- **Requirement**:
Search the data below for "Task"; list each line that holds it.

- **Recorded information**:
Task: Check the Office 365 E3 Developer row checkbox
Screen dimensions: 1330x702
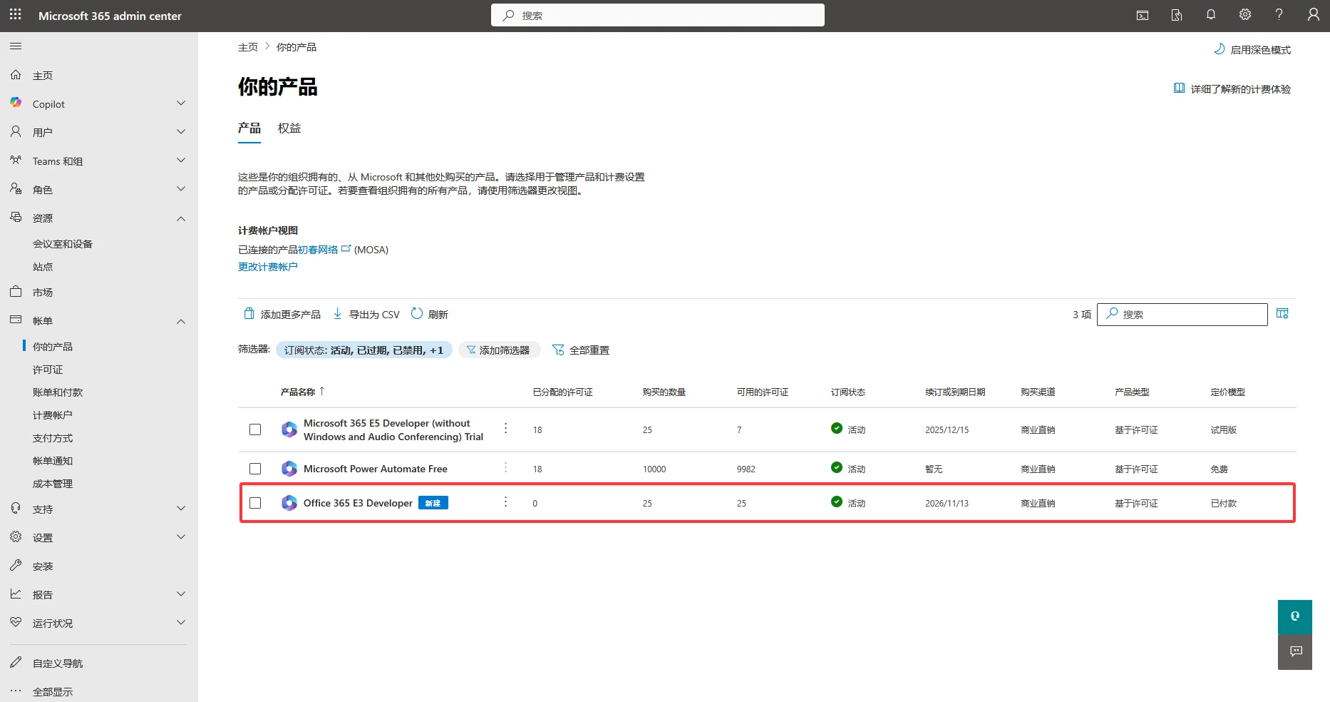Action: pos(255,502)
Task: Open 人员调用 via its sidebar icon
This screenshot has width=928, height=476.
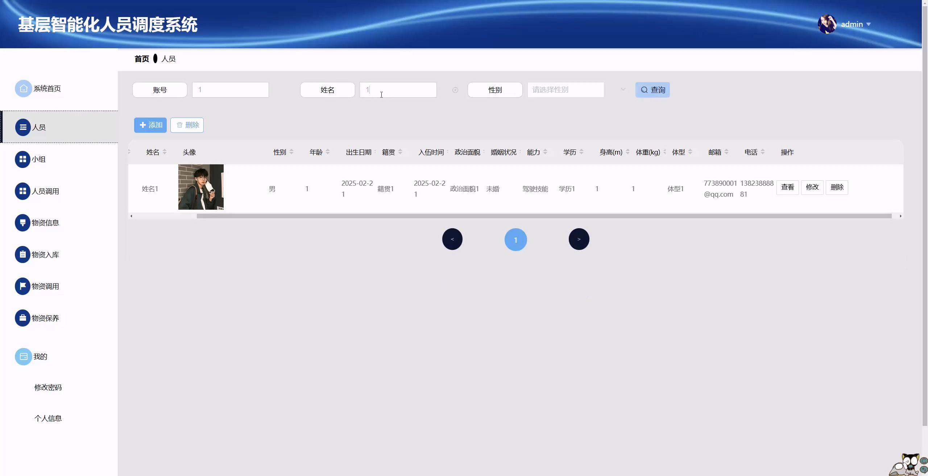Action: (x=22, y=191)
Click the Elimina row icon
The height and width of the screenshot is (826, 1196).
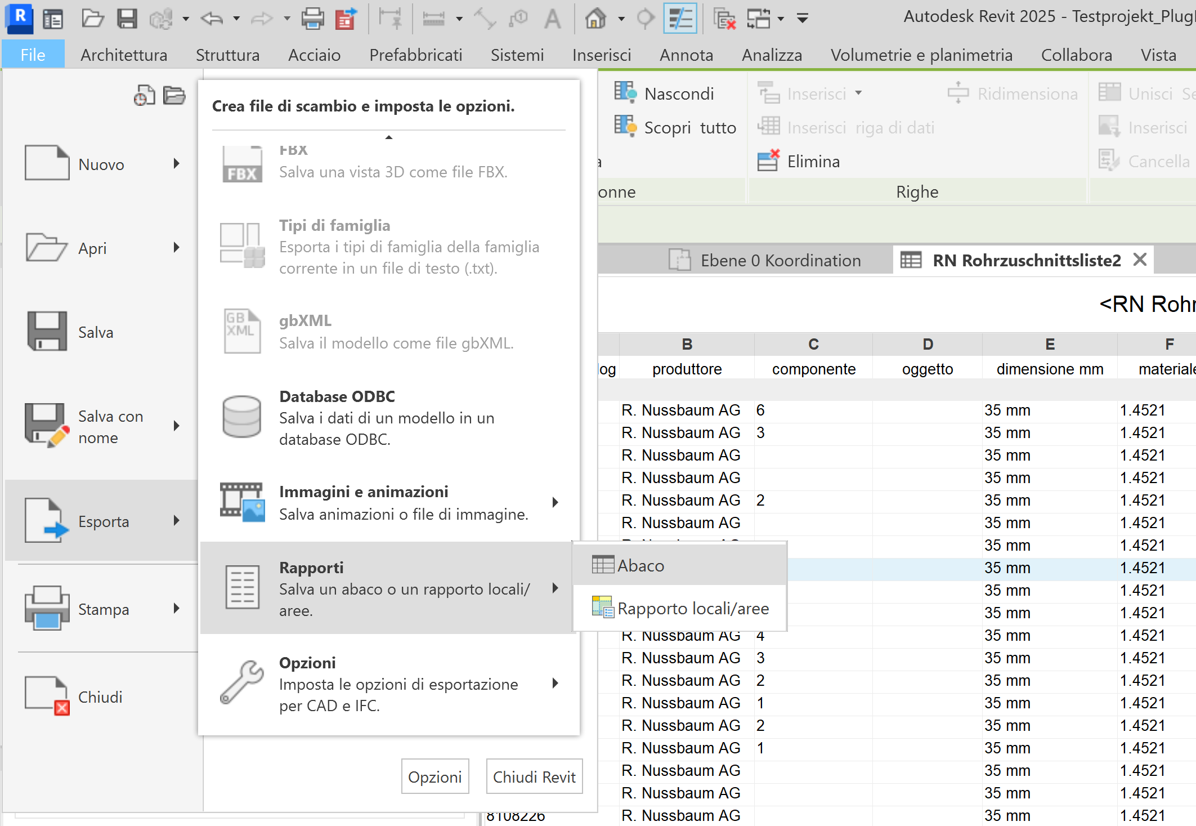(x=768, y=161)

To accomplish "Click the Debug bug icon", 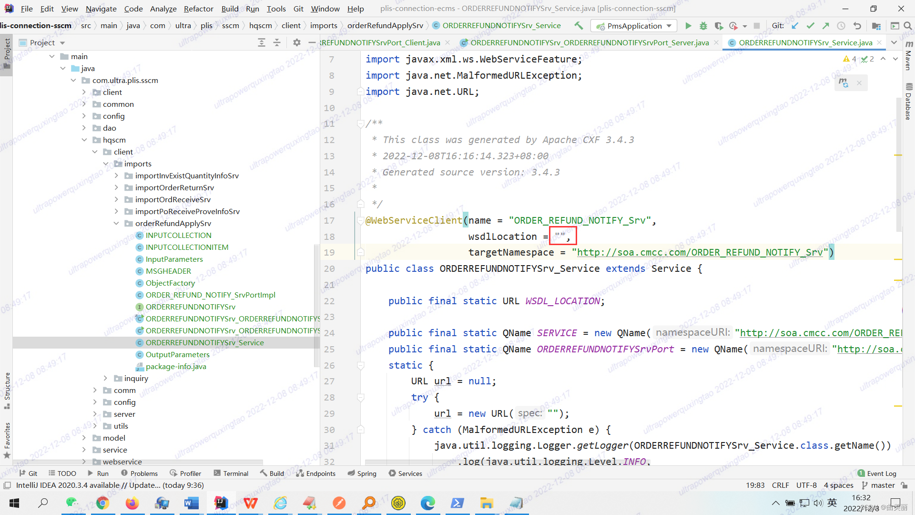I will (x=703, y=26).
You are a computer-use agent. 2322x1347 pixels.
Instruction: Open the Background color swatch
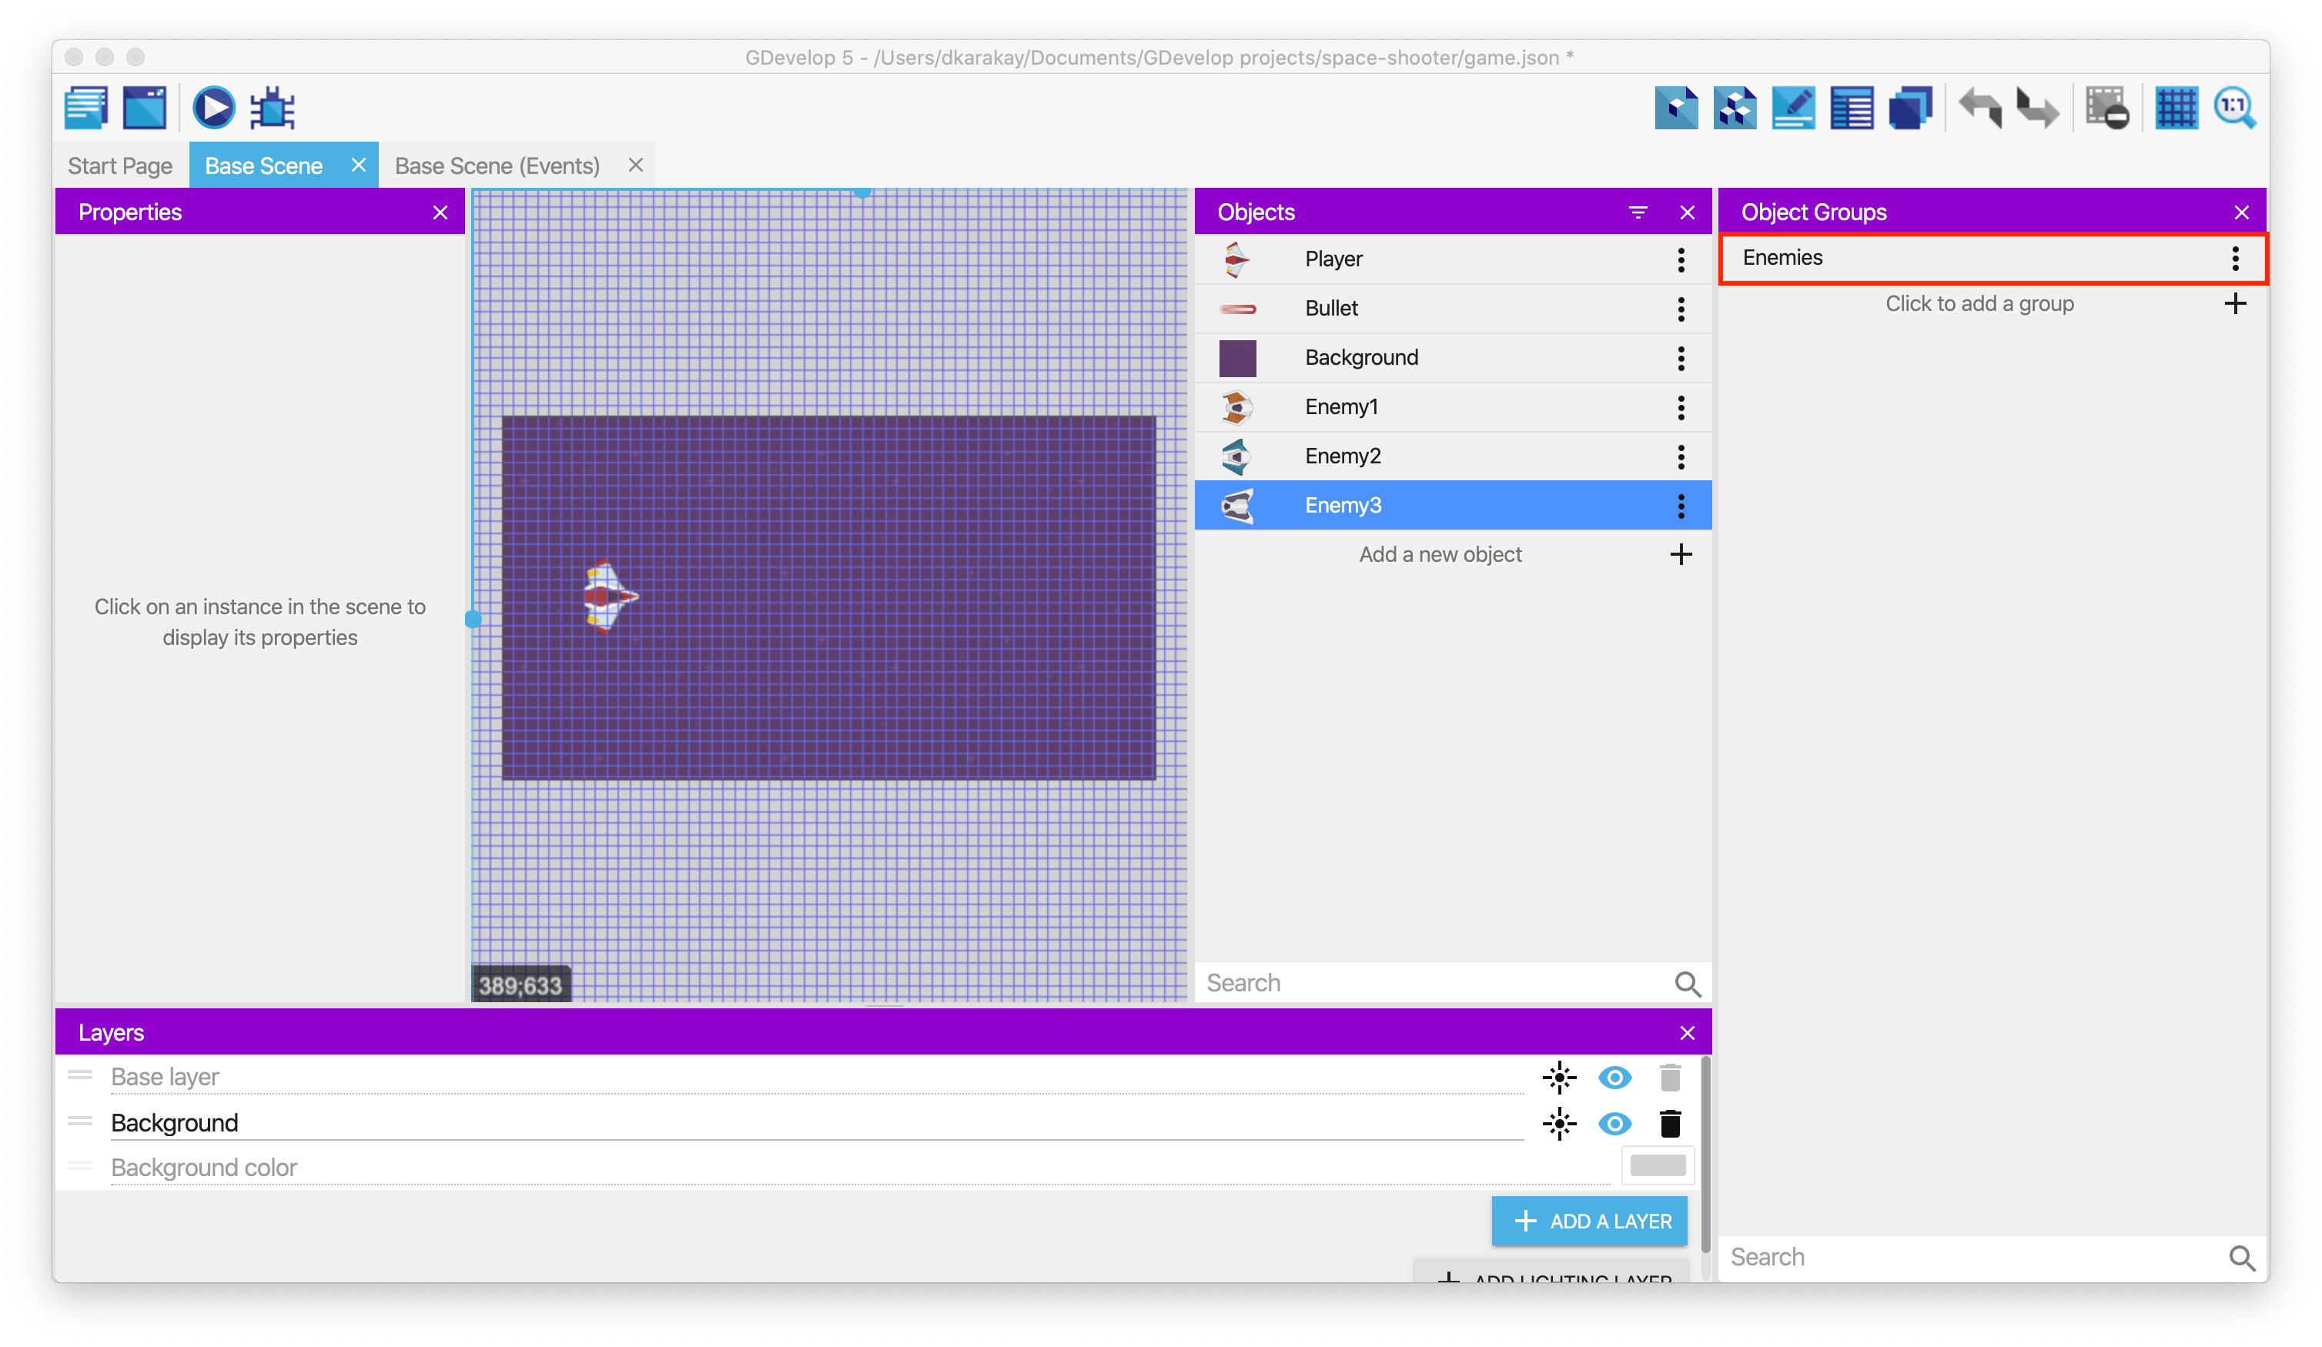point(1657,1165)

- **Answer section**:
Task: Check the Office 365 E3 Developer row checkbox
Task: Open 人员调用 via its sidebar icon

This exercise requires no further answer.